FIP-0027: Use a Union type for the Label field #318

arajasek · 2022-03-10T18:49:21Z

Instead of going string -> bytes, go string -> Union(byte,string)

jennijuju · 2022-03-10T22:17:58Z

@ribasushi I cant add you as a reviewer for some reason but would be good if you 👁️

ribasushi · 2022-03-10T22:25:23Z

For golang this will work, but I am not sure what the effect of a double-stringlike-union is in rust-land ( I'd defer to @vmx and @dignifiedquire )
Instinctively this seems way overcomplicated, but I also do not know enough about the nature of difficulties that got us here.

ribasushi · 2022-03-10T22:28:03Z

To be even more specific: I feel that this part of the proposal is a step in the wrong direction in terms of maintainability:

New deals can be created with UTF-8 string labels, and can be encoded and decoded

New deals can be created with byte string labels, and can be encoded and decoded

dignifiedquire · 2022-03-10T23:11:18Z

FIPS/fip-0027.md

@@ -1,7 +1,7 @@
 ---
 fip: "0027"
-title: Change type of DealProposal Label field from String to byte array
-author: Laudiacay (@laudiacay)
+title: Change type of DealProposal Label field from String to a Union


maybe first clarify that the original definition is not actually a String, but rather a golang String, which in turn means a fixed size byte array, with no actual validation for being characters asfaik

That's a good idea, thanks

ZenGround0 · 2022-03-11T00:06:12Z

For golang this will work, but I am not sure what the effect of a double-stringlike-union is in rust-land

This was motivated by a desire to make everything sane in rust. Rust's big "problem" is that it really doesn't want to make invalid CBOR Major Type 3 fields containing non UTF-8 bytes. Implementing a field in DealProposal struct that is either CBOR major type 2 or 3 is not a problem in rust. Rust will force a failure if someone tries to pack non-UTF8 bytes into major type 3 and that will be that.

Instinctively this seems way overcomplicated, but I also do not know enough about the nature of difficulties that got us here.

True it's more complicated than just allowing a random byte string. What it gets us is no collateral damage of deals made across the upgrade boundary. I don't think living with this is significant maintenance burden. As the FIP mentions the HAMT has a field that is a union of cbor types and this has not caused us any maintenance problem over the past year. But if we decide we don't like this we can encourage people to move to major type 2 label fields, by changing go-fil-markets and messaging other deal makers more broadly, and then phase out major type 3 label fields in a later upgrade once the risk to deal making interruption is reduced.

anorth · 2022-03-11T01:26:54Z

This makes sense to me as a workable direction, but that's not a strong endorsement. I'm still keen to hear other feedback.

It could help a lot to see code snippets of how this would manifest in Go and Rust.

vmx · 2022-03-11T08:57:27Z

Disclaimer: I know very little about blockchains or this part of Filecoin.

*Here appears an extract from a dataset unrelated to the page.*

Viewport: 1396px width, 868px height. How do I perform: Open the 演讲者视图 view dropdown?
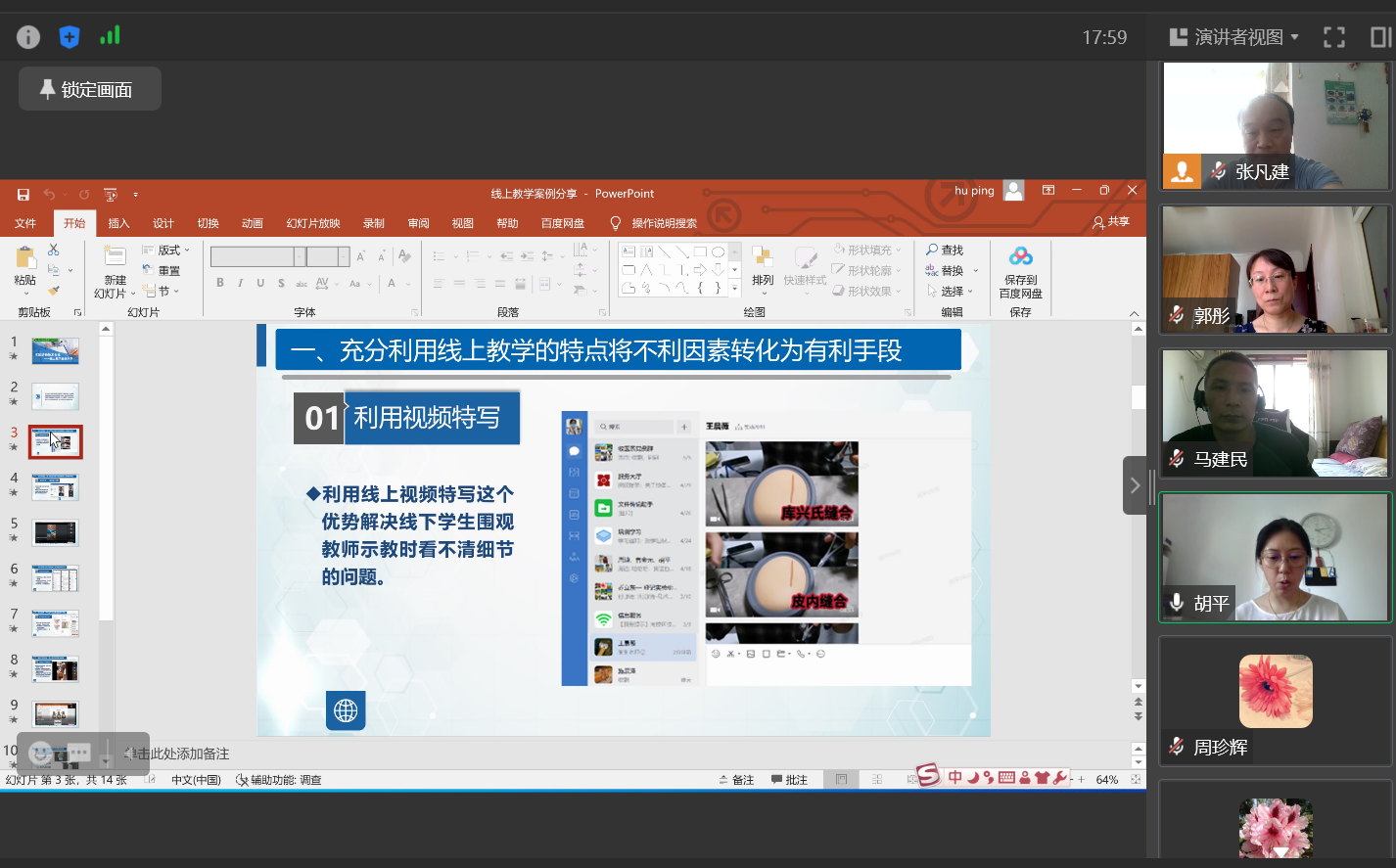coord(1234,37)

So please read this as a comment from someone who is new to this and kind of an outsider perspective.

The current problem is, that currently invalid non-spec compliant CBOR is produced. This means that third party CBOR tooling might not work with that data. We all agree that this should be fixed. The question is how.

If I'd create something for Filecoin, being it an implementation, some analysis tool or whatever, I'd be more than happy, if I could just keep things simple and have as little moving parts as possible. Ideally I wouldn't need to put extra thought into how to process some label field. So if this field would just have a single CBOR type, that would be great.

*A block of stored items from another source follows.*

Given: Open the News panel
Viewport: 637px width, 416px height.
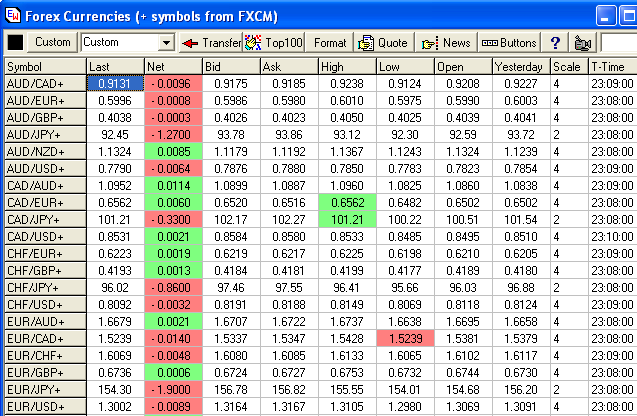Looking at the screenshot, I should pyautogui.click(x=446, y=43).
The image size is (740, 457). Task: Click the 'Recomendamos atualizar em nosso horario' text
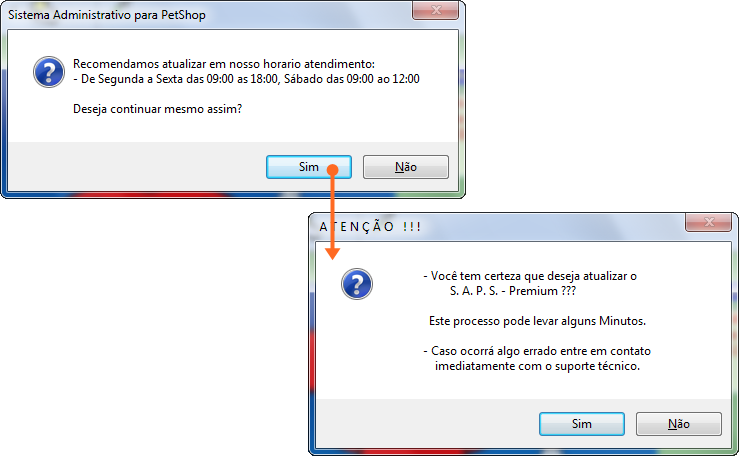click(224, 64)
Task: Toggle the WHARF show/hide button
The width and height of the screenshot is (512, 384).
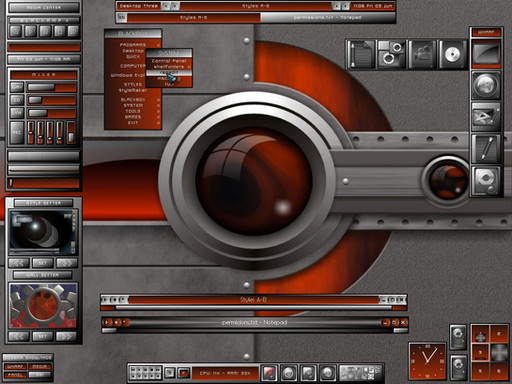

Now we come to the lack of my Filecoin knowledge. I don't know how much work/time/processing a migration of label fields take. If I understand correctly, with this proposal, we would need to go over every label field and check whether it is valid utf-8 or not. Then decide whether to keep the CBOR text string type, or change to CBOR byte string type. Would it make much difference to switch everything to the CBOR byte string type without any checking?

Again, I don't know what is involved in this and it might just not be possible/too much effort: what if new deals would only use the CBOR byte string type from a certain point on? We then wait until there are no deals with the CBOR byte string type left and only then do the migration above.

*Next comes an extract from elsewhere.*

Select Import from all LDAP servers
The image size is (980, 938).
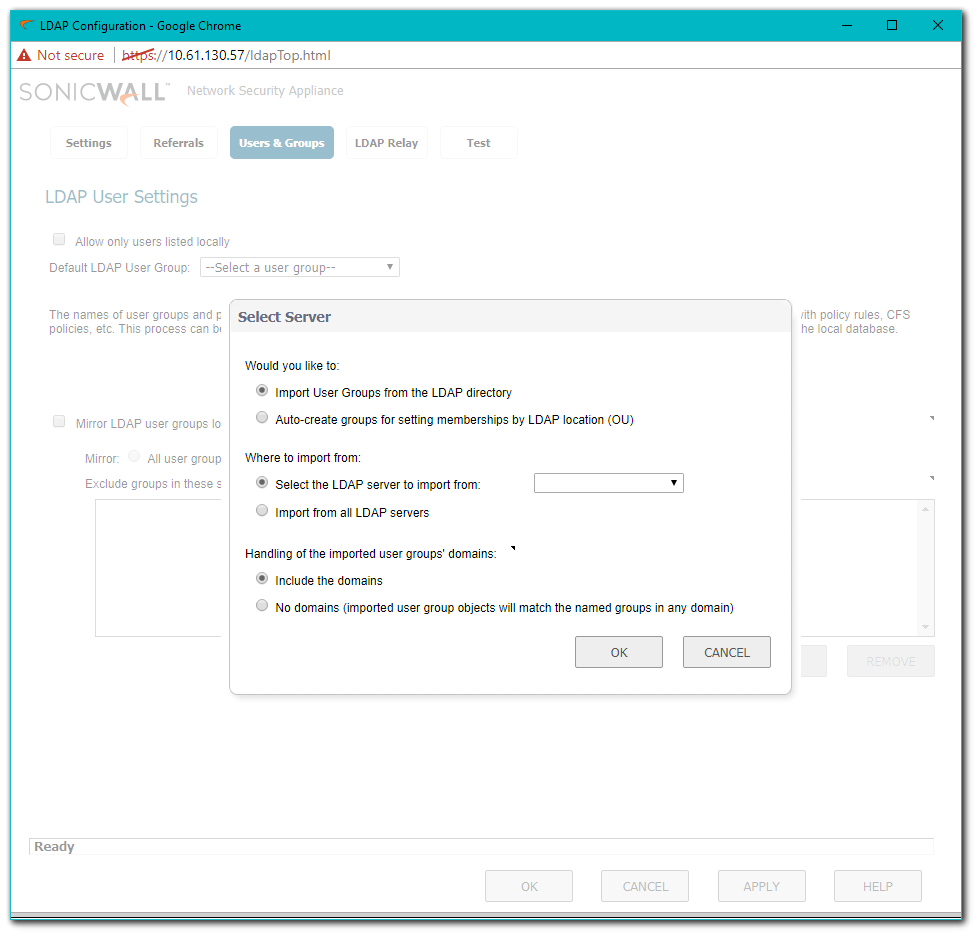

This surely is operational wise more effort. But it's a one time thing. Once done we have nice valid CBOR on-chain and never have to bother about it again. No additional complexity is added to neither protocol implementations, nor third party tools.

arajasek · 2022-03-12T19:07:19Z

Instinctively this seems way overcomplicated, but I also do not know enough about the nature of difficulties that got us here.

@ribasushi Is the Design Rationale section not clear, or are you not convinced that a real issue exists? I'm happy to elaborate (as I indicated here, I may be hallucinating problems that don't actually exist).

Now we come to the lack of my Filecoin knowledge. I don't know how much work/time/processing a migration of label fields take. If I understand correctly, with this proposal, we would need to go over every label field and check whether it is valid utf-8 or not. Then decide whether to keep the CBOR text string type, or change to CBOR byte string type. Would it make much difference to switch everything to the CBOR byte string type without any checking?

Again, I don't know what is involved in this and it might just not be possible/too much effort: what if new deals would only use the CBOR byte string type from a certain point on? We then wait until there are no deals with the CBOR byte string type left and only then do the migration above.

This surely is operational wise more effort. But it's a one time thing. Once done we have nice valid CBOR on-chain and never have to bother about it again. No additional complexity is added to neither protocol implementations, nor third party tools.

@vmx Thanks for the feedback!

Migrating all the labels with checking is not too much work. We have performed much more complicated migrations, so we are not constrained by that.
I think we should definitely have a Phase 2 to this FIP, in which we move to only using byte strings. The challenge is primarily that we cannot do so atomically without breaking deal-making for an extended period. I think there has to be an overlap period in which both UTF-8 strings and bytes are accepted, and then in a future network upgrade, support for strings gets deprecated entirely.

I will add a note about this to the FIP itself, thank you!

arajasek · 2022-03-12T19:21:51Z

@anorth A prototype in go-actors can be found here, as well as its integration in the go-fil-markets module and Lotus client.

ribasushi · 2022-03-12T20:40:54Z

are you not convinced that a real issue exists?

@arajasek no, I am not convinced you are actually solving the issue. Refer to the sentence from the original roadblock

The issue is that all of the de/serializaton steps fail if they were done on opposite sides of the switch from string to bytes. It is not clear when clients should start using bytes instead of strings, or when SPs should start expecting clients to be using bytes instead of strings. Further, all PublishStorageDeals messages in node message pools (waiting to be included in a block) at the time of the network upgrade will fail when they land on chain.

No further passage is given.